Only one person was in front of me. The bureaucrat was sweet and helpful. She gave me a form and told me to go to window #43 to pay 11 pounds. (About $2.)

I pushed through the crowds, paid 21 pounds and received back three stamps and a ten-pound note.

So far, so easy.

I found an empty seat, sat down and pulled out my black pen.

"Tsk, tsk." The man next to me shook his head and handed me a blue pen.

Uh, okay. I used it.

Then, back down the row to the nice bureaucrat. She stamped, stapled, and wrote a bunch of notes on the form. She took my passport.

She smiled.

"Go to Window #38 in two hours."

I went to Cilantro to snack, suppressing a foreboding feeling that something was bound to go wrong. Two hours later, I went through the metal detectors, pushed my bag through two x-ray machines, and paced down the row of windows to #38.

"Here." A woman shoved my passport at me. "Six-month tourist-resident."

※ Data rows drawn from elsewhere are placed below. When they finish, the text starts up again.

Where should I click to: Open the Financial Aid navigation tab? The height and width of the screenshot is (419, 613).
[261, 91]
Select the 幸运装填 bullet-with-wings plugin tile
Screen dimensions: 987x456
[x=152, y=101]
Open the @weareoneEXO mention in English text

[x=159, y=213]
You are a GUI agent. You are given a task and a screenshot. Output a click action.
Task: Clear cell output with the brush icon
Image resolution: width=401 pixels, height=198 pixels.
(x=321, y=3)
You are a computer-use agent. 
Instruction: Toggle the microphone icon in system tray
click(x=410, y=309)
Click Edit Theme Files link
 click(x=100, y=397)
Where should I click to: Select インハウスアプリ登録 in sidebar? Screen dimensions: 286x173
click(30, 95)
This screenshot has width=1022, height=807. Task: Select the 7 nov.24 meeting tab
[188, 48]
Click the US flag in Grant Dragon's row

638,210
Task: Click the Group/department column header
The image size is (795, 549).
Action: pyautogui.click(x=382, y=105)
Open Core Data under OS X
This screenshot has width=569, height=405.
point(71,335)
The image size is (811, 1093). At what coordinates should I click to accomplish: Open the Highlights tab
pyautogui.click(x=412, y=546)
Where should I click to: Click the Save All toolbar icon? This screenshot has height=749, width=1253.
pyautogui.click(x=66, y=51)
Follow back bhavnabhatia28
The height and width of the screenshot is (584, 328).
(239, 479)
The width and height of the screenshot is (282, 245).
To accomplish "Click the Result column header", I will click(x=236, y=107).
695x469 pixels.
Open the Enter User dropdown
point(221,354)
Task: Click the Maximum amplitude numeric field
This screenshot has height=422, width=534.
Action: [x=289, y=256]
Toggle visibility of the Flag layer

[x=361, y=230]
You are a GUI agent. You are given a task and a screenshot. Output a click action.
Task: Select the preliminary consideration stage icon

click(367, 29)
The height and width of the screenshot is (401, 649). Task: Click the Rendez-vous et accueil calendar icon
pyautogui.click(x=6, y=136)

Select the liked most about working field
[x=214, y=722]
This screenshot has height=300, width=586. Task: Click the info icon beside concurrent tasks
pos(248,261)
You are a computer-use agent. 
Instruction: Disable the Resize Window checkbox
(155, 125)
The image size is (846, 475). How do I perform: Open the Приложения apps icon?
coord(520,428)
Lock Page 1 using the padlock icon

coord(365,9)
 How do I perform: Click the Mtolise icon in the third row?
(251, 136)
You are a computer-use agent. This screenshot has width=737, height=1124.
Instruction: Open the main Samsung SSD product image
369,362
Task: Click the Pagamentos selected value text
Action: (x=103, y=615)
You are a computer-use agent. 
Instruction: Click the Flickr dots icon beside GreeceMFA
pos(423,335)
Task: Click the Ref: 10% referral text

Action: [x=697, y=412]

Too easy. I've never been official before when I lived in another country. It feels great. I'm legal! I'm officially a resident of Egypt, and can stay for up to six months.

Not that I have any intention of doing so, but it's nice to be welcome for a change.

Mabrouk to me!

6 comments:

Marie said...

Of course, I can't legally work here. But that's okay, I actually work in New York.

Matt Hollingsworth said...

Most excellent! Congrats!

I go to the MUP (Police) office later today to pick up my business visa here. Should be a done deal, but keep yer fingers crossed for me, wouldya!?! It should be a one year visa.

Marie said...

And then I can say Mabrouk to you too!

Marc Siry said...

Do you think that in 4,000 years they will give tours of the Mugamma and spin tales of elaborate religious rituals involving the worship of shiny metal birds and rectangular plastic panels?

Maybe the Pyramids were the DMV of archaic times...

Marie said...

"You, Nubian! I don't care that your brother drives King Tut's chariot. Get back in line or take a hieroglyphic like everyone else."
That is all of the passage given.